Mientras el clima de tensión se mantiene en el país, contra el supuesto fraude cometido por el gobierno, el presidente mantuvo la postura que había mostrado el domingo a la noche, cuando se proclamó ganador, y acusó a "la derecha" de incitar a la violencia.

Según el mandatario, que gobierna desde hace casi 14 años y busca un nuevo mandato hasta 2025, el "golpe de Estado" se expresa "no dejando realizar el conteo, con la quema de instituciones, atentando contra candidatos electos a senadores y diputados y no dando garantías".
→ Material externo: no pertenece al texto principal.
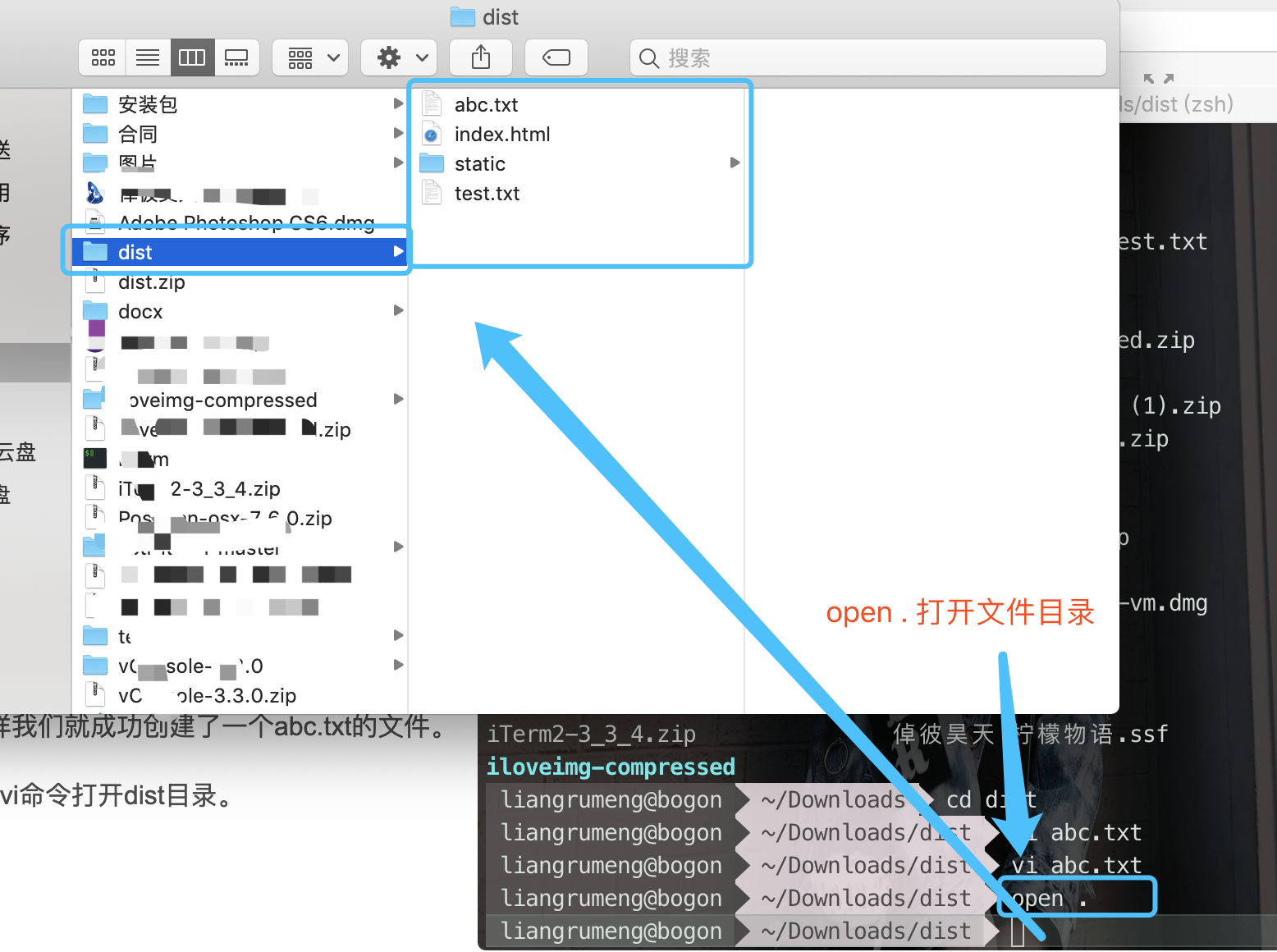Select test.txt in the file list
The image size is (1277, 952).
(487, 193)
Se refería a los llamados de la oposición a movilizarse en todo en país para denunciar el supuesto fraude orquestado por el gobierno para evitar que el presidente tenga que ir a una segunda vuelta, en la que corre el riesgo de ser desplazado del poder si la oposición, ahora dividida, logra unirse.

El ex presidente Carlos Mesa, candidato por la alianza de centroderecha Comunidad Ciudadana, fue quien llamó, el lunes a la mañana, a movilizaciones en todo el país contra un supuesto intento del gobierno de adulterar los datos para lograr el triunfo en primera vuelta.

Pero lo que desató la furia, esa noche, fue la difusión de un conteo preliminar que el daba a Morales los 10 puntos de diferencia que, según la ley boliviana, se necesitan para evitar un ballotage. Ese mismo conteo se había interrumpido el domingo a la noche, sin explicaciones, cuando apuntaba a una segunda vuelta porque con el 84% de los votos escrutados le daba a Morales el 45,28% (2,256,603 votos) y a Mesa un 38,16% (1.901.891 votos).

Esa suspensión generó sospechas, que se convirtieron en ira cuando 24 horas después, el lunes cuando caía la noche, se retomó ese conteo y, con el 95%, le daba a Evo un 46,86% de los votos y a Mesa el 36,74%. Es decir, los 10 puntos que evitaban la segunda vuelta.

Este giro sorpresivo llamó la atención de la misión de observadores de la Organización de Estados Americanos (OEA), de la Unión Europea y de la Iglesia católica de Bolivia, que pidieron transparencia al Tribunal Electoral y al gobierno.

En medio del desconcierto, durante todo el martes continuó en forma lenta el conteo definitivo. Y a las 8 de la mañana de este martes faltaba contar un 3% de los votos.

En varias provincias comenzaron "paros cívicos" y movilizaciones pacíficas que, según los seguidores de Mesa, se mantendrán hasta que el gobierno admita que hay una segunda vuelta.

En los diez minutos que estuvo ante la prensa, el presidente enfatizó que no es responsable "del enfrentamiento entre bolivianos" y acusó a la derecha de "instigar al odio y desconocer el voto del movimiento indígena. Vuelve el racismo".

Además, advirtió que los paros convocados en algunas regiones del país solo perjudican la economía.